The increase in the hepatic GSH level in rats treated with RCA, RCM, CFA,
CFM may be due to the denovo GSH synthesis or GSH regeneration. There
was also depletion of other nonenzymic antioxidants like Vitamin C and
Vitamin E in the hepatic tissues of CCl4 treated groups, when compared with
the control group. Vitamin C is reported to be associated with better
scavenging activities invivo than the antioxidant enzymes, because they are
present both in intracellular as well as extracellular fluid (Chatterjee and Nandi,
1991). The antioxidant effect of Vitamin E has ability to quench both singlet
oxygen and peroxides (Karthikeyan and Rani, 2003).

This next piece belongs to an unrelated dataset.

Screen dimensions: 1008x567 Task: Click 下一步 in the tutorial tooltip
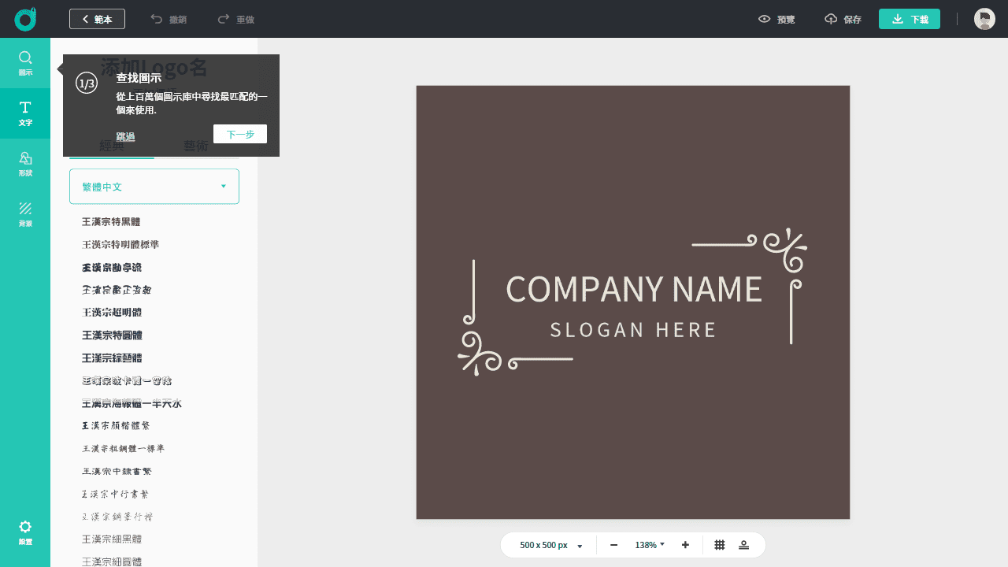240,134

Within the membrane
tocopherol is the only protective agent that can act against the toxic effects of
oxygen free radicals (Suntress and Shek, 1995). The significant increase in
these nonenzymic antioxidant levels in the hepatic tissues of extracts (RCA,
56
RCM, CFA, CFM) treated groups indicates that the antioxidant effect of these
drugs exists both intracellularly and extracellularly.
LPO level is a measure of membrane damage and alterations in
structure and function of cellular membrane (Ilavarasan et al., 2003). In the
present study, elevation of lipid peroxidation level was observed in rats treated
with CCl4. Increase in MDA levels in liver suggests enhanced lipid
peroxidation leading to tissue damage and failure of antioxidant defense
mechanisms to prevent formation of excessive free radicals (Ashok Shenoy et
al., 2001). Administration of RCA, RCM, CFA, and CFM significantly
reversed these changes. Hence it is possible that the mechanisms of
hepatoprotection of RCA, RCM, CFA, and CFM may be due to its antioxidant
action. The results shows that RCA, RCM, CFA, CFM at the dose level of 500
mg/kg/po produced greater activity which is close to the values with standard
drug silymarin.
4.3.1.2.3 Histopathology of liver tissue (Plate 8)
Histopathology of the Group II (CCl4 treated) showed perivenular
inflammatory infiltration and hepatocytic fatty changes, diffused mild
hepatocellular vacuolation, where as extracts (RCA, RCM, CFA, CFM) treated
groups showed absence of cell necrosis, but minimal perivenular inflammation
and occasional hepatocytic fatty change. The extracts treated groups (RCA,
RCM, CFA, CFM) at 500 mg/kg/po dose level showed minimal inflammatory
conditions with near normal liver architecture possessing greater
hepatoprotective action.
From the above results, it can be concluded that the extracts
RCA, RCM, CFA and CFM at the dose level of 500 mg/kg/po, showed
significant protection against CCl4 induced liver injury in rats.